A short week combined with various holidays led to a surge of enquiry and owners were able to regain lost ground, with rates for 270,000 tonnes to China rising from WS 49/50 Level to WS 62.5 and this rate was also paid for a voyage to Philippines. Going west, rates gained around 6 points with WS 41 cape/cape agreed for US Gulf discharge basis 280,000 tonnes, but this was for wide discharge options which pay a premium.
West Africa rates have moved in sympathy with the Middle East Gulf and WS 60 was paid for China discharge, representing a 4 WS point gain while a shorter run to Cilacap went at WS 62.5. W Africa to WC India was covered at the equivalent of around WS 63. On the Continent, fuel fixed and failed at $3.95 million before Clearlake paid around $4.05 million also for Singapore discharge. Crude from Hound Point is understood to have been covered at $5.875 million to South Korea. In the Caribbean, Reliance paid $4.25 million to WC India while a US Gulf to Singapore voyage went at a softer $4.625 million as supply problems in Venezuela continue to force owners to consider other alternatives.
In West Africa, rates initially fell around 12 points as a market quote led to the charterer covering at WS 65 basis US Gulf with Europe at WS 70. Thereafter rates varied between WS 70 and WS 77.5 before seemingly settling at around WS 72.5.
Black Sea rates have been flat, hovering between 77.5/80 level for 135,000 tonnes. In the Mediterranean, a Sidi Kerir to Med cargo was covered on Centrofin tonnage at WS 81.25 basis 135,000 tonnes while Socar took the Fairway from Ceyhan to UKC-Med at WS 77.5 also for 135,000 tonnes. A market quote for Ceyhan to WC India induced plenty of interest before being covered at $1.95 million.

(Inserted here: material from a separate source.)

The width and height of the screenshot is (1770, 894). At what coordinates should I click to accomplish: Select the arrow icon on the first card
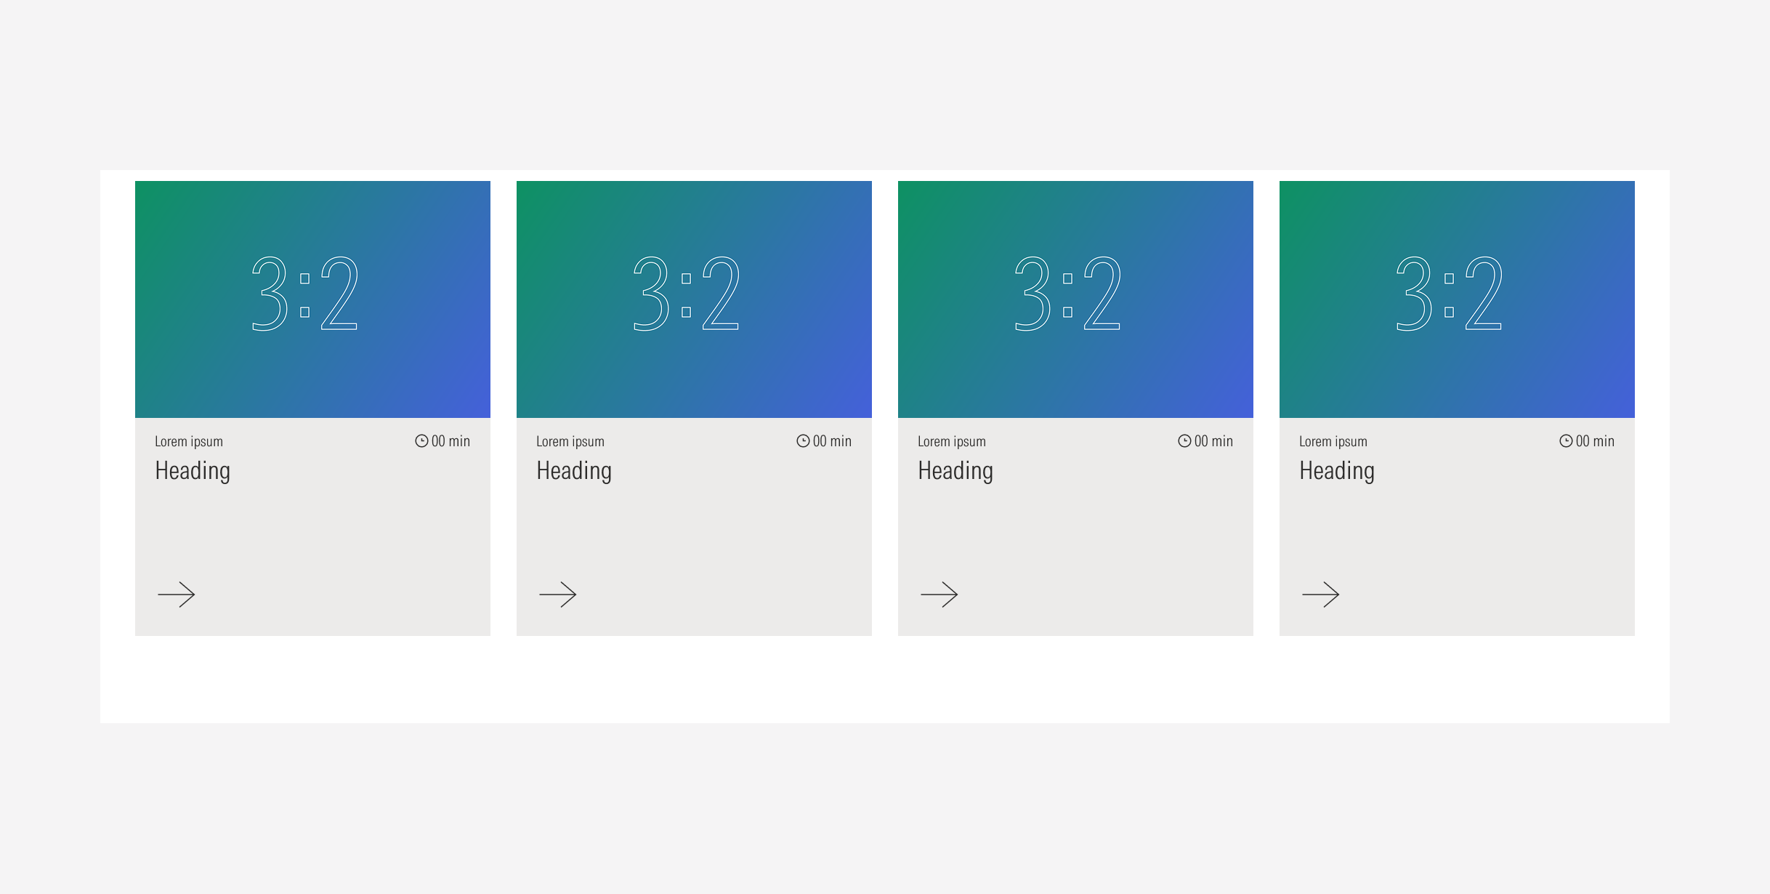click(x=177, y=595)
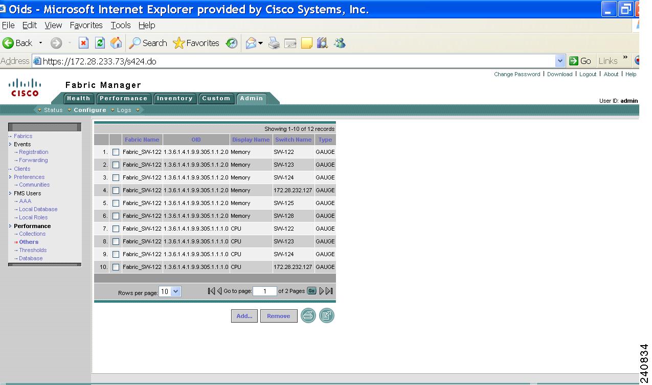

An active week in the Mediterranean, with a number of cargoes still outstanding led to rates firming from low WS 80s to WS 97.5 which was paid by BP for a Ceyhan/Trieste move. With a few ships leaving the area going either transatlantic or east, this has further helped owners’ cause and brokers feel with the amount of business around that there is further upward pressure here.
In the Baltic, there was a weaker sentiment as maintenance there led to a lighter program and with a healthy supply of tonnage, rates dropped around 10 points to WS 75. The 80,000 tonnes cross North Sea market has moved down around 12.5 points in tandem with the Baltic, with the market now around WS 97.5.
The Caribbean suffered from an oversupply of early tonnage and what enquiry there was saw charterers able to drag rates down from WS 140 to WS 112.5 with potential to ease further.
Rates for 55,000 tonnes from ARA to US Gulf have been stable in the mid WS 90s though with the early ships covered and other tonnage incurring delays, owners may yet be able to push for modest further improvement here.
In the 37,000 tonnes Cont/USAC trade, rates have gained around 7.5 points on the back of a tight tonnage list and steady enquiry to settle at WS 122.5.
On the 38,000 tonnes backhaul run from US Gulf/UKCont, it has been a better week for owners, with improved demand and levels here have gained around with 10 points to WS 90 and there is even a report now of WS 95 having possibly been paid by ATMI.